**TRAVAIL DEMANDÉ:** Pouvez-vous recopier fidèlement le passage de l’entretien avec Elisa Loncon Antileo qui commence aux mots « La femme transmet » et s’arrête après « pour cette défense. » ?

**TEXTE DU DOCUMENT:**

Interview d’Elisa Loncon Antileo
Par Fernanda Sánchez Jaramillo
Traduit par Pascale Cognet
Source article : TLAXCALA
Elisa Loncon Antileo est une femme Mapuche, linguiste, membre du Réseau pour les droits éducatifs et linguistiques des Peuples Indigènes du Chili, elle défend et parle le Mapuzugun, en plus de l’espagnol et de l’anglais. Elle est également professeure à l’Université de Santiago.
FSJ : Quand avez-vous pris conscience de la nécessité de mener une résistance linguistique et de l’importance de celle-ci pour la survie de la langue et du peuple Mapuche ?
Elisa Loncon Antileo, ELA : Je suis née dans une famille où l’on parlait les deux langues. J’ai grandi en entendant deux langues, le mapuzugun et l’espagnol, ce qui m’a fait prendre conscience de l’importance de la chose. Des années plus tard j’ai étudié l’anglais, mais j’avais déjà conscience du problème. En étudiant la pédagogie de l’anglais, j’ai réutilisé quelques stratégies d’enseignement de l’anglais pour enseigner le Mapuzugun.
Je savais que je parlais une langue peu valorisée socialement, en plus de la discrimination que j’avais connue enfant du fait d’être mapuche, cependant c’était une langue à laquelle on accordait de la valeur dans ma famille. Petite, j’ai pris conscience que ma culture était importante et j’ai compris qu’en même temps c’était à cause d’elle que j’étais discriminée. On nous a appris depuis que nous étions petits que c’était une erreur nous appeler indiens, que ceux qui étaient arrivés ici pensaient être en Inde. J’ai appris que nous n’étions pas indiens mais mapuches.
La révolte est-elle un héritage familial ? Quel rôle a joué votre famille dans le processus de résistance Mapuche ?
On ne naît pas rebelle. Nous sommes nés Mapuche dans un contexte de colonialisme interne très fort. L’imposition d’une langue, d’une manière d’être et les circonstances historiques font que tu te trouves dans un endroit et que tu décides de qui est bien et de ce qui ne l’est pas ; dans le cas contraire, on nous écraserait. Nous avons décidé de nous faire entendre comme peuple et avec notre identité, même si nous sommes un peuple discriminé, nous croyons à l’importance de grandir en lien avec la famille et la communauté, dans une ambiance collective. En dehors du fait que nous soyons nés dans un contexte d’oppression, la révolte est une position née d’une culture collective. Mais l’enjeu, c’est l’identité Mapuche du futur et de ses rêves : nous voulons exercer nos droits politiques, récupérer la terre. Ces rêves font partie de notre histoire.
La femme transmet la langue maternelle à ses enfants. En tenant compte de l’importance de la femme dans la survie de sa langue, le Mapuzugun : De quel espace la femme Mapuche peut-elle disposer pour mener le processus politique lié à la revitalisation de la langue et par conséquent, de la culture Mapuche ?
Les espaces se construisent avec le temps. Culturellement, la femme a des espaces en rapport avec la connaissance, la médecine et autres pratiques ancestrales. Il y a des femmes qui se distinguent dans certaines actions et d’autres restent dans l’anonymat. Dans l’histoire Mapuche, le patriarcat n’existait pas parce que nous sommes tous les enfants de la terre, conçus pour la défendre, défendre la langue et il n’existe pas de distinction entre l’homme et la femme pour cette défense.

**MATÉRIEL FOURNI:**
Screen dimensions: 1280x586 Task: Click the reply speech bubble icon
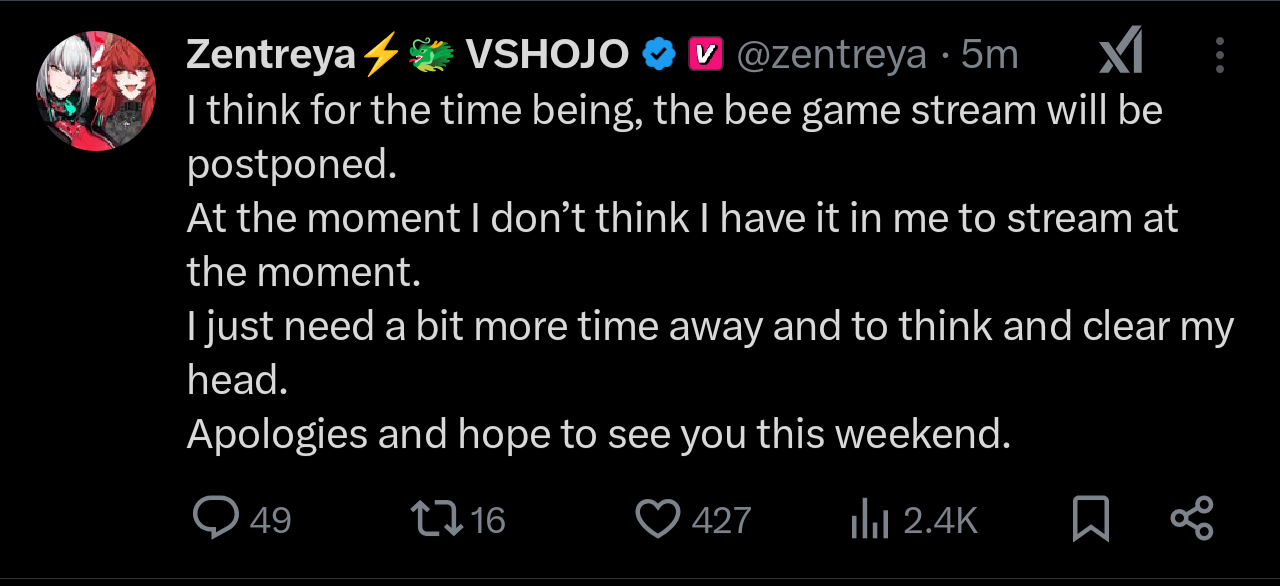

**CORRIGÉ DE L’EXERCICE:**
La femme transmet la langue maternelle à ses enfants. En tenant compte de l’importance de la femme dans la survie de sa langue, le Mapuzugun : De quel espace la femme Mapuche peut-elle disposer pour mener le processus politique lié à la revitalisation de la langue et par conséquent, de la culture Mapuche ?
Les espaces se construisent avec le temps. Culturellement, la femme a des espaces en rapport avec la connaissance, la médecine et autres pratiques ancestrales. Il y a des femmes qui se distinguent dans certaines actions et d’autres restent dans l’anonymat. Dans l’histoire Mapuche, le patriarcat n’existait pas parce que nous sommes tous les enfants de la terre, conçus pour la défendre, défendre la langue et il n’existe pas de distinction entre l’homme et la femme pour cette défense.